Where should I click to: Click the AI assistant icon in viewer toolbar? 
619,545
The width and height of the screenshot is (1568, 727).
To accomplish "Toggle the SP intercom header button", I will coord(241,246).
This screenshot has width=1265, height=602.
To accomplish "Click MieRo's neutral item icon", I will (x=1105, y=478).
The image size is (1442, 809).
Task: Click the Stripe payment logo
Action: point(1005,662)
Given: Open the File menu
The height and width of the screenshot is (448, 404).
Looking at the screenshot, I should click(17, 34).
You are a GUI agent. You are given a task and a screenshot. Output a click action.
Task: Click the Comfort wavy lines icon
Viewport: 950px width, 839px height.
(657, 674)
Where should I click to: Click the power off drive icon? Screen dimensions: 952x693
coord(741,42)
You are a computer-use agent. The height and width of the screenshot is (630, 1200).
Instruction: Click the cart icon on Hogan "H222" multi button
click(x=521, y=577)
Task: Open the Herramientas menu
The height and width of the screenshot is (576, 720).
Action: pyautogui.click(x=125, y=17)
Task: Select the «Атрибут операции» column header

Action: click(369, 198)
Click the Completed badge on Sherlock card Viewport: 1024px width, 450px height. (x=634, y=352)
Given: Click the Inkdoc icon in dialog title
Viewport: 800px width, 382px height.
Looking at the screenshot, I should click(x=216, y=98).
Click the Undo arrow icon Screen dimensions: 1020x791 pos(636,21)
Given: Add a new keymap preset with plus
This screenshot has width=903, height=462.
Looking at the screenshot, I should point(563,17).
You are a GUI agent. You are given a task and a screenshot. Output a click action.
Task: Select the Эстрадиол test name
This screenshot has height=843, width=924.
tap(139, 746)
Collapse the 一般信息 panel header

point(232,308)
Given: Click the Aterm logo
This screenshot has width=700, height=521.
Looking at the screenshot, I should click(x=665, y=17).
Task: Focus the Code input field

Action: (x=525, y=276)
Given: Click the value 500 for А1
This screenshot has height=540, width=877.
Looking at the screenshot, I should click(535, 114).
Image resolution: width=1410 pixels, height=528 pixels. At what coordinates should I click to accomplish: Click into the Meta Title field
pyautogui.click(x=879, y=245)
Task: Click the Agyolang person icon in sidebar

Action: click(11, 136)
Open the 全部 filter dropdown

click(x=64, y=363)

——

## THE TASK
Look for the line that contains "Given: Click the Inkdoc icon in dialog title" in the listing above. Set down that line and each line after it, ending with the last one.

## WRITTEN ANSWER
Given: Click the Inkdoc icon in dialog title
Viewport: 800px width, 382px height.
Looking at the screenshot, I should click(x=216, y=98).
Click the Undo arrow icon Screen dimensions: 1020x791 pos(636,21)
Given: Add a new keymap preset with plus
This screenshot has width=903, height=462.
Looking at the screenshot, I should point(563,17).
You are a GUI agent. You are given a task and a screenshot. Output a click action.
Task: Select the Эстрадиол test name
This screenshot has height=843, width=924.
tap(139, 746)
Collapse the 一般信息 panel header

point(232,308)
Given: Click the Aterm logo
This screenshot has width=700, height=521.
Looking at the screenshot, I should click(x=665, y=17).
Task: Focus the Code input field

Action: (x=525, y=276)
Given: Click the value 500 for А1
This screenshot has height=540, width=877.
Looking at the screenshot, I should click(535, 114).
Image resolution: width=1410 pixels, height=528 pixels. At what coordinates should I click to accomplish: Click into the Meta Title field
pyautogui.click(x=879, y=245)
Task: Click the Agyolang person icon in sidebar

Action: click(11, 136)
Open the 全部 filter dropdown

click(x=64, y=363)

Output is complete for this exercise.